China’s top bus firm to shy away from North America market

PUBLISHED : Tuesday, 28 March, 2017, 2:05am
UPDATED : Tuesday, 28 March, 2017, 2:05am

Zhengzhou Yutong Bus Co. chairman Tang Yuxiang said the world’s biggest bus maker will stay out of the North American market since there are enough profits to make in countries that are more welcoming to Chinese products.

The company has vehicles in more than 130 markets outside the US -- including Singapore, Russia and Saudi Arabia. That helped power a sales increase of almost 6 per cent last year, extending the company’s streak of higher profits to 21 straight years.

“We won’t do business in North America,” Tang, 63, said. “China and the US don’t have a very good relationship. We would like to go to the markets that are friendly to China.”

Sales of Yutong buses for public transportation, tour groups and schoolchildren dwarf those of competitors such as Warren Buffett-backed BYD and Germany’s MAN SE, even without a presence on US and Canadian roads. Its coaches are ubiquitous in China, carrying commuters in Beijing, Shanghai and the Tibetan city of Lhasa, and ferrying delegates at the annual gathering of the legislature in the capital.

Yutong’s lack of interest in the American market contradicts what Chinese carmakers have been trying to do since 2005, with Guangzhou Automobile Group Co. being the latest to announce a push into US showrooms as early as 2018. Great Wall Motor Co. is reviewing sites in the US to assemble a car designed for the North American market, Chairman Wei Jianjun said Monday.

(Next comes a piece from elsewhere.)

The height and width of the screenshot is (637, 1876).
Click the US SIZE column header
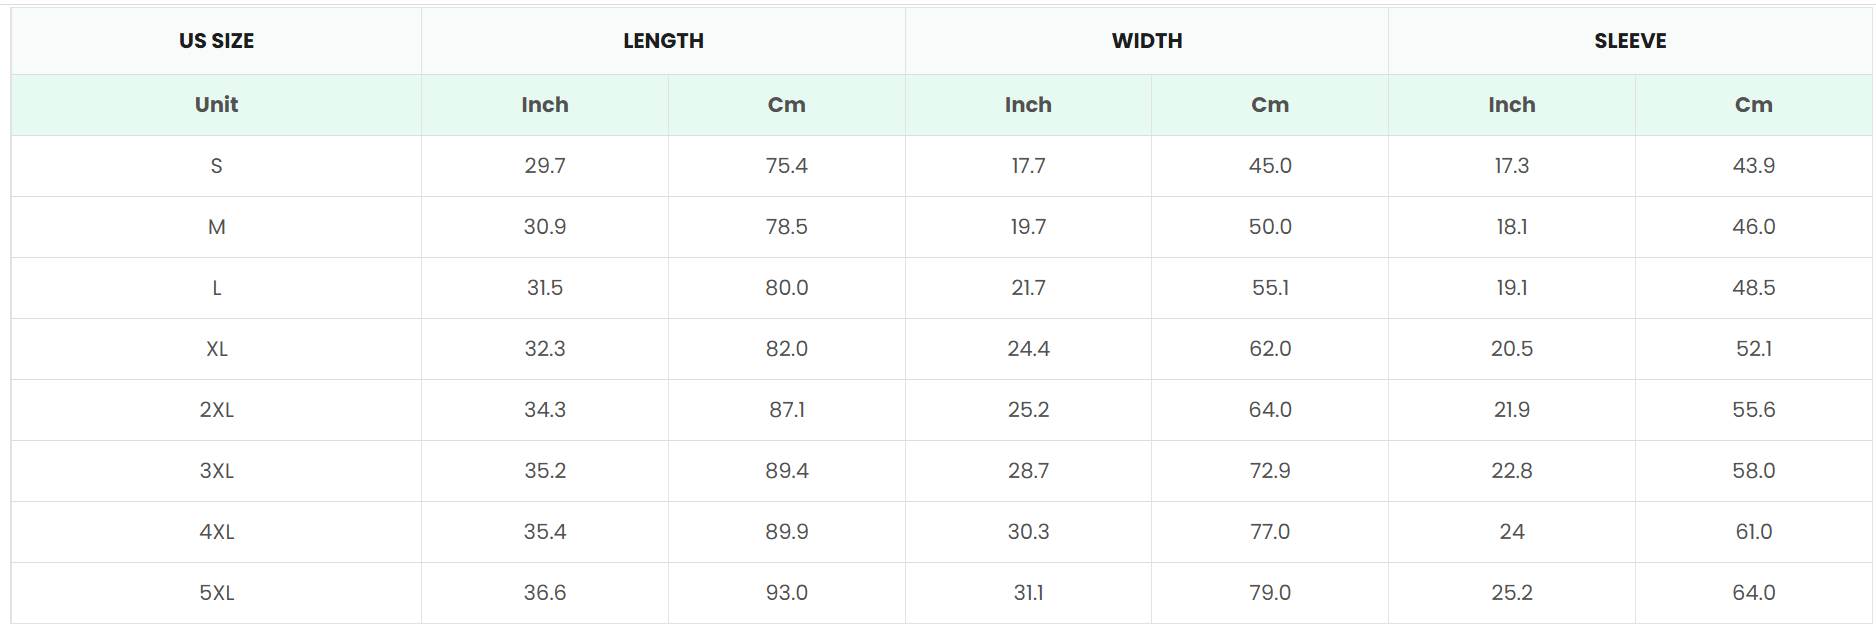[216, 41]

These efforts come amid the possibility that trade tensions between the US and China may escalate if President Donald Trump follows through on his campaign threat to slap a levy on Chinese products of as much as 45 per cent. Trump accused China of unfair trade practises and currency manipulation, and he pledged to address both issues if elected.

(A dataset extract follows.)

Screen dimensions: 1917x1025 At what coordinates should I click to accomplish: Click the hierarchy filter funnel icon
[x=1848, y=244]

“Doing business needs a harmonious setting,” said Tang, who leads a group of investors controlling the company. “I will do business with you if you need me. Otherwise, I won’t.”

Chinese exports to the US totaled US$462.8 billion last year, with the auto industry being represented primarily by BYD and parts suppliers. Shenzhen-based BYD sold electric buses to the mass-transit authority in Long Beach, California, and rolled out the first electric buses from its plant in Lancaster, California, three years ago.

BYD wants to boost its brand awareness in the US via bus sales before expanding into the passenger-car market there, Senior Vice President Stella Li said earlier this year. Still, unit sales by BYD and competitors, including Beiqi Foton Motor Co., trailed Yutong’s total last year of 70,988, including 26,856 new-energy buses. Beiqi Foton sold 39,800 buses last year and BYD 15,000, according to the companies.

And Munich, Germany-based MAN reported a loss of 7 million euros (US$7.6 million) last year.

“Yutong is a legendary company that has pretty much beaten all rivals,” said Yale Zhang, managing director at researcher Autoforesight Shanghai Co.

“We would like to go to markets where we are competitive and welcomed,” Tang said. “Companies that can take advantage of the advancing technologies will be able to make a living, and those who can’t will be squeezed out.”